The 13th World Conference on Tobacco OR Health

Objective: This poster describes concerns about the proposed US Food and Drug Administration (FDA) legislation to regulate tobacco products

Methods: A critique of the proposed FDA bill is provided illustrating both positive and negative aspects of the proposed legislation.

Results: Meaningful tobacco product regulation is a positive goal, but the proposed FDA legislation is so complex with so many loopholes that it is unlikely to yield benefit to public health. Much of the legislation focuses on regulating new product introductions while excluding meaningful regulation of existing products (e.g., reduce nicotine levels in combustion tobacco products to non-addictive levels; eliminating filter vents and chemical addictives that reduce harshness).
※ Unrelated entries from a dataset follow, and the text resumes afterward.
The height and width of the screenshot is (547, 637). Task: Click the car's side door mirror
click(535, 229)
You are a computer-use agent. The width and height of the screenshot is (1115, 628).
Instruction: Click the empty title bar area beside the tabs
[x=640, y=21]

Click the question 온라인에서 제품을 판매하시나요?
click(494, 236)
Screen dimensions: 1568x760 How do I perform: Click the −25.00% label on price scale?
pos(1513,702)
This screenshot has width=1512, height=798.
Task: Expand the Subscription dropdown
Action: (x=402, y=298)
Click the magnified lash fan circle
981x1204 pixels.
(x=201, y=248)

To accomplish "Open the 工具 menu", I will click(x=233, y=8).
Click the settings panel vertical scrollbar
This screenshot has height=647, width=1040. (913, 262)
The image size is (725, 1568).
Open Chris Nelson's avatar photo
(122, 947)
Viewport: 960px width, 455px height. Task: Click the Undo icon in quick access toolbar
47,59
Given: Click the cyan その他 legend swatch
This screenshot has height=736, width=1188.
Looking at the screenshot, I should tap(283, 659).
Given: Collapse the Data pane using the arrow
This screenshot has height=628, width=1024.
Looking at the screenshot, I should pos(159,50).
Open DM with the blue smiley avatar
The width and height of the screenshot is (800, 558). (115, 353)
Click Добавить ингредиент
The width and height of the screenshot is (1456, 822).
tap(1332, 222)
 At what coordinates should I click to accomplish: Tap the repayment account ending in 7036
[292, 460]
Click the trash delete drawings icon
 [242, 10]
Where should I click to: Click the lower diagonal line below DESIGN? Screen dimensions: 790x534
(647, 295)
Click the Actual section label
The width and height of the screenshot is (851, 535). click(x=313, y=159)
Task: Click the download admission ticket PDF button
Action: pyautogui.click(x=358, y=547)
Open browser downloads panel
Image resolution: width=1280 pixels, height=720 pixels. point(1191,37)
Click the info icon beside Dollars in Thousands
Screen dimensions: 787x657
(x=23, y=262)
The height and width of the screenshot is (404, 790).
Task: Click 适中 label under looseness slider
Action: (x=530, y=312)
An alternative, simplified set of product regulations are offered as an alternative to the FDA legislation. These include: fixing the marketplace so no new tobacco products or product modification of existing brands can be introduced without government approval; banning filter vents and other product design features that make inhalation of smoke easier for smokers; mandating a reduction in nicotine delivery to non-addictive levels for combustion tobacco products; requiring packaging information that will educate consumers about product risks and benefits; and eliminating marketing strategies that provide incentives for consumers to continue to use combustion tobacco products.

Conclusion: The public's health would be better served by health groups rejecting the proposed FDA bill and instead advocated for the US to ratify and adopt the policy provisions in the Framework Convention on Tobacco Control.